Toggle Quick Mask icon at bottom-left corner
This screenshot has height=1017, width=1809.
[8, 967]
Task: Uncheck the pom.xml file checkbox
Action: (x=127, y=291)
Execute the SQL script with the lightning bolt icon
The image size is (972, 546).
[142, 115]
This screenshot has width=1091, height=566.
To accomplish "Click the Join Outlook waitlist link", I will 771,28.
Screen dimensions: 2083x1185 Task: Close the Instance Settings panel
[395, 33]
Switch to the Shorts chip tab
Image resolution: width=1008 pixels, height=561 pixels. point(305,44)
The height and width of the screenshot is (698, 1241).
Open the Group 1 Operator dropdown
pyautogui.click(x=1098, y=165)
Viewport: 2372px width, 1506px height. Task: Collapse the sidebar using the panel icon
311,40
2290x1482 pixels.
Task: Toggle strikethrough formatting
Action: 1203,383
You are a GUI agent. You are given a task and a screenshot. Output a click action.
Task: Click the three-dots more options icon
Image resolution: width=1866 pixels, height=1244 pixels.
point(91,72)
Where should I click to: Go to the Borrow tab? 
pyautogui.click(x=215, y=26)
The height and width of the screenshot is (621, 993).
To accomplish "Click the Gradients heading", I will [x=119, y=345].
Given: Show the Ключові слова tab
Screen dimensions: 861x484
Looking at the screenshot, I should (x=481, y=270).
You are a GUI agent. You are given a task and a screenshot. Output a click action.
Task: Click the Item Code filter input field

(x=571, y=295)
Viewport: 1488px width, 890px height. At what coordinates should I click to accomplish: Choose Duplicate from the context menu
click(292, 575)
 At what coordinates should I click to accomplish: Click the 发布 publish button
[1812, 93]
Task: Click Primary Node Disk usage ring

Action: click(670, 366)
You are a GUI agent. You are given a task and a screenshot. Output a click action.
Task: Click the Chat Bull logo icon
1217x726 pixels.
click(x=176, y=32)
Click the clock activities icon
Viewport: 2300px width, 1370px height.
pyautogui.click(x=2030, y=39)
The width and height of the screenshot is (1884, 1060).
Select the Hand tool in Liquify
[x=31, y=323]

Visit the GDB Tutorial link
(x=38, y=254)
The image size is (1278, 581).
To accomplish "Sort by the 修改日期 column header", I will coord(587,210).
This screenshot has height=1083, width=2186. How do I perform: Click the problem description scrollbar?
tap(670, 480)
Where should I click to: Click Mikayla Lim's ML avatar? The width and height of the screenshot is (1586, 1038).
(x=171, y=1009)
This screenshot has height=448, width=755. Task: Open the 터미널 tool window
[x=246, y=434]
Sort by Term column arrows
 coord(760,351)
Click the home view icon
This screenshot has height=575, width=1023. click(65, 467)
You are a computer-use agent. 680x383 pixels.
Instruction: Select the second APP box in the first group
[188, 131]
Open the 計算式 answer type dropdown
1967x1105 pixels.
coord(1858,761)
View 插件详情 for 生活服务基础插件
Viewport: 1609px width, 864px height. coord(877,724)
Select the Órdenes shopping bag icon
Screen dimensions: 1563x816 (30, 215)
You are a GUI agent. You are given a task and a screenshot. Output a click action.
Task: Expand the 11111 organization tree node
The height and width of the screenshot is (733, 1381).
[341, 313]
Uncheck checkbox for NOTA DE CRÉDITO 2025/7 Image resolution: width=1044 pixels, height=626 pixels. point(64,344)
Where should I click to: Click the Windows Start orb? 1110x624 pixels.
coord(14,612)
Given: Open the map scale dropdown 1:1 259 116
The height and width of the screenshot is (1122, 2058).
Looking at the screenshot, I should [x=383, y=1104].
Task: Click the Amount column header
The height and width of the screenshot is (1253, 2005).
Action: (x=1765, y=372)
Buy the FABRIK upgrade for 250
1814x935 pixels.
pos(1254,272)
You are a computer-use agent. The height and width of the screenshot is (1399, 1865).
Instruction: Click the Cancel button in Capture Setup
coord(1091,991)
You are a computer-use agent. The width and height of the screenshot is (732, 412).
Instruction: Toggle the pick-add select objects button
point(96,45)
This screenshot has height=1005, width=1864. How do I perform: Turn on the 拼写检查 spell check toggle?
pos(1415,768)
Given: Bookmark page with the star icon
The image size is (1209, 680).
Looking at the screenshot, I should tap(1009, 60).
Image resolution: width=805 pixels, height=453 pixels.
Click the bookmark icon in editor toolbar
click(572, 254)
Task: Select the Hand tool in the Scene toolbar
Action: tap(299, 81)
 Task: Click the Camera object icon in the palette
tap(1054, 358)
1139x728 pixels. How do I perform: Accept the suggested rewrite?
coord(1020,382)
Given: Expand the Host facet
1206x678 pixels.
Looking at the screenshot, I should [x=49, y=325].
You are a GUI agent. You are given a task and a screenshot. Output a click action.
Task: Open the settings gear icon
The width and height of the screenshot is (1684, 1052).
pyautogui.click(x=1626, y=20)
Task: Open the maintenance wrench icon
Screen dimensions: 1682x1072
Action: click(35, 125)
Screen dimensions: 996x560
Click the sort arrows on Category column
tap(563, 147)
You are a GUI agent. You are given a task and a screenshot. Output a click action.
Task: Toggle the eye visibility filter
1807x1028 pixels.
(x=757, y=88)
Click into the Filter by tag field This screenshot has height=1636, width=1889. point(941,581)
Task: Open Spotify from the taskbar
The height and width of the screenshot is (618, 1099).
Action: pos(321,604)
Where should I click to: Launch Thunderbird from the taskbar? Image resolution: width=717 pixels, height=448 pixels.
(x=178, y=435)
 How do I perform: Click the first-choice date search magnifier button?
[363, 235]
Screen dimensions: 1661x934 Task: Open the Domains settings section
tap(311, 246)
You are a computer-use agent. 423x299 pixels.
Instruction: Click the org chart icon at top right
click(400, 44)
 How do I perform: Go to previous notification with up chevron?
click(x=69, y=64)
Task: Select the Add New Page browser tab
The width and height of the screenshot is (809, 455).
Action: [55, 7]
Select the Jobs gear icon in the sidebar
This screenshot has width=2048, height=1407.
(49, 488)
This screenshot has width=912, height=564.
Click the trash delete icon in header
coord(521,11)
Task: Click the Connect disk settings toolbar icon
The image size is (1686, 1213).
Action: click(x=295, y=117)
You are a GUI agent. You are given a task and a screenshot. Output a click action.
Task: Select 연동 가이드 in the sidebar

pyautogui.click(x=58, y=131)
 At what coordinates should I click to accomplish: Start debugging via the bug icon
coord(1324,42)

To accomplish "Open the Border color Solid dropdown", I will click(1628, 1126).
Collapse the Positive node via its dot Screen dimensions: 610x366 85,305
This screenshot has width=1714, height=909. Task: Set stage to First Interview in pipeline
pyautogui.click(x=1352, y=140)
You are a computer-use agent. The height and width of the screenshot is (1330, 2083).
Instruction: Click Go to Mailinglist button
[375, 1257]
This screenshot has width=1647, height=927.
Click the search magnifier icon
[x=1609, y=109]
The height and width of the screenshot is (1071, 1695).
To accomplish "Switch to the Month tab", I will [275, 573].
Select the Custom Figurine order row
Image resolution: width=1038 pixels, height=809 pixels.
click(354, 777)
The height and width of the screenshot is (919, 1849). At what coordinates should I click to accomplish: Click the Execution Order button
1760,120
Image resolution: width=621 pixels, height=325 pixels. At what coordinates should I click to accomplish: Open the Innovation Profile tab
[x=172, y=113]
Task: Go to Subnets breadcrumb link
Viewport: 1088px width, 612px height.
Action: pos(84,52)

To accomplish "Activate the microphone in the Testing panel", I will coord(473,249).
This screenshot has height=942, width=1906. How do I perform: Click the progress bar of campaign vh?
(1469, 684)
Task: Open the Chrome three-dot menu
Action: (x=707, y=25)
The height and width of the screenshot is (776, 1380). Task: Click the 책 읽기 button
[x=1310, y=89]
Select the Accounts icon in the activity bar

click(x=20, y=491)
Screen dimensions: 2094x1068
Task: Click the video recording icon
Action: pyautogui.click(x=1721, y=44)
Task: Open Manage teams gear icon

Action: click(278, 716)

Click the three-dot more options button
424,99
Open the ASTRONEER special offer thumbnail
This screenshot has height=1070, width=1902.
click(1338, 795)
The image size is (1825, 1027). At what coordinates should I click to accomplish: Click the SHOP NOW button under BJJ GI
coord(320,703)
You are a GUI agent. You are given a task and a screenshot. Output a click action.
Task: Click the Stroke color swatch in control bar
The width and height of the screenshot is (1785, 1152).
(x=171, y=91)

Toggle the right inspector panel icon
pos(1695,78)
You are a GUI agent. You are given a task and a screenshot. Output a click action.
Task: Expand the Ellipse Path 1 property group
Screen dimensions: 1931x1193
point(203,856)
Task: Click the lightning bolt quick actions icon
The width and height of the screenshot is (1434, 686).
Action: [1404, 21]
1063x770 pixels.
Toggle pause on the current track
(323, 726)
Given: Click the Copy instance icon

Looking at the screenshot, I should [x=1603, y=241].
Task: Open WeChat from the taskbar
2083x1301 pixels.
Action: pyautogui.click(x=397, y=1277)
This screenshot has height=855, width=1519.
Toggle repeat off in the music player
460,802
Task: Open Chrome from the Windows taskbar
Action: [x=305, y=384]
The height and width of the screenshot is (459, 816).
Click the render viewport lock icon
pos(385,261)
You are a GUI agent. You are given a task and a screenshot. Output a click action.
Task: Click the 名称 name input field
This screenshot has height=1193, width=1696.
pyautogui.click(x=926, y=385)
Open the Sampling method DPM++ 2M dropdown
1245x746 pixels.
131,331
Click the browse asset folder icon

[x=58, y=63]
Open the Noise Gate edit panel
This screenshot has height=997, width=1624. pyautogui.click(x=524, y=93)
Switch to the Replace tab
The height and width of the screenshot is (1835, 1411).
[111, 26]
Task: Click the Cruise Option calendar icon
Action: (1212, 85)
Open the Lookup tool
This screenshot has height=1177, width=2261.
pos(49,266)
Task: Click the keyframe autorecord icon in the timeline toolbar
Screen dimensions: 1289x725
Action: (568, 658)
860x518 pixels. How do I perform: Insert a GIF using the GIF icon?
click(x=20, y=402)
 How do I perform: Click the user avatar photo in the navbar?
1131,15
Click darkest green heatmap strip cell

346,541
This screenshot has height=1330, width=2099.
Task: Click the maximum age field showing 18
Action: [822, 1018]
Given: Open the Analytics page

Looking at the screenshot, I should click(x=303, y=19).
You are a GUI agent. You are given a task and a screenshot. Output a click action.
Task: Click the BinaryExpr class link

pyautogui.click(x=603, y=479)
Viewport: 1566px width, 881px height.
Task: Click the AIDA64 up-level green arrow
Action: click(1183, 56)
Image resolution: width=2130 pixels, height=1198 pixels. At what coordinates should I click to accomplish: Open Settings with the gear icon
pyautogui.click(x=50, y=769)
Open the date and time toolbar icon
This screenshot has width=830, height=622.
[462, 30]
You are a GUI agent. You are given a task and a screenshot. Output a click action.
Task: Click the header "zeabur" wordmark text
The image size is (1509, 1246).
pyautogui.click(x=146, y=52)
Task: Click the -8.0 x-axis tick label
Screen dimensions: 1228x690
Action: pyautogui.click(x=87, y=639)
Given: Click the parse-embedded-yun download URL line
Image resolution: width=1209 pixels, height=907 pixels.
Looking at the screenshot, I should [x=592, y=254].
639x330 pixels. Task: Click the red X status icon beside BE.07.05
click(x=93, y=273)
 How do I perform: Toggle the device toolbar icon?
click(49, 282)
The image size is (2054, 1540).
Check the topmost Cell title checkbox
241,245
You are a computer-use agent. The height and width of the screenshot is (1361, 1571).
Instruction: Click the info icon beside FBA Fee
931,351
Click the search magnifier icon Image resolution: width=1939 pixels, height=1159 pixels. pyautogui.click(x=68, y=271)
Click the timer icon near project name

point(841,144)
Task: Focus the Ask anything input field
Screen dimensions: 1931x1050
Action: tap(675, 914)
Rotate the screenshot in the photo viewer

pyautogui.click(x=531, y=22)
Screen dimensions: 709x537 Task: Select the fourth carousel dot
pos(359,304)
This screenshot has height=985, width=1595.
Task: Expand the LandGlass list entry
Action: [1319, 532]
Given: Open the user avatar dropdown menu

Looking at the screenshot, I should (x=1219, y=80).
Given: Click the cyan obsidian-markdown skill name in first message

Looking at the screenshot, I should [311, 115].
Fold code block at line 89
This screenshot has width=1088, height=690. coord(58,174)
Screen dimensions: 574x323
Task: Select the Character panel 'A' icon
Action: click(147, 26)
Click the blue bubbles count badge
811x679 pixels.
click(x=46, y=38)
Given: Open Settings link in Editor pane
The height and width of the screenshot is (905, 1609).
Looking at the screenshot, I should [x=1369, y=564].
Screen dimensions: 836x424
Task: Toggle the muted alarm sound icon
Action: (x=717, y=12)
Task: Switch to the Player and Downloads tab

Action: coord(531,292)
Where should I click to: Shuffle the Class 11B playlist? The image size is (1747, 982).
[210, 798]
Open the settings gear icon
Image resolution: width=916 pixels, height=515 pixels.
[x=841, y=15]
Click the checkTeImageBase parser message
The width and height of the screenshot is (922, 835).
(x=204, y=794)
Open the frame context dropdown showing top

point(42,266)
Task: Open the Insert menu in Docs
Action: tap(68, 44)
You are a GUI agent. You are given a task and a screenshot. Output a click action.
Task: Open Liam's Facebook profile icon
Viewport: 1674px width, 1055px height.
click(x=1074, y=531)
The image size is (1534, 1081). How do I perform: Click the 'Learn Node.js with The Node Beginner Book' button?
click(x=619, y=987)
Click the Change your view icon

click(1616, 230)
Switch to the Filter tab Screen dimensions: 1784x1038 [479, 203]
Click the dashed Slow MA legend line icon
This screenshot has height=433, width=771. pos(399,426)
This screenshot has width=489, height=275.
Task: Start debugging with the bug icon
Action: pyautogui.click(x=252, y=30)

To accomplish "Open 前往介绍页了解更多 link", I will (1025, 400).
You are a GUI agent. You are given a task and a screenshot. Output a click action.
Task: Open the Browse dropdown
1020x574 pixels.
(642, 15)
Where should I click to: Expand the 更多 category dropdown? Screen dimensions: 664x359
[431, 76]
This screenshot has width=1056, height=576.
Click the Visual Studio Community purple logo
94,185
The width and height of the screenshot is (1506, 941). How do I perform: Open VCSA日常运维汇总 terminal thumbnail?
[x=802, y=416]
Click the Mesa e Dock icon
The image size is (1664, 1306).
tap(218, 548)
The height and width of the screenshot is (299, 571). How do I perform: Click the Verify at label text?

====================

Look above for the line containing "The image size is (1825, 1027)." and the line containing "Task: Click the Stroke". Transcribe both, with the lines between them, exactly.

The image size is (1825, 1027). At what coordinates should I click to accomplish: Click the SHOP NOW button under BJJ GI
coord(320,703)
You are a GUI agent. You are given a task and a screenshot. Output a click action.
Task: Click the Stroke color swatch in control bar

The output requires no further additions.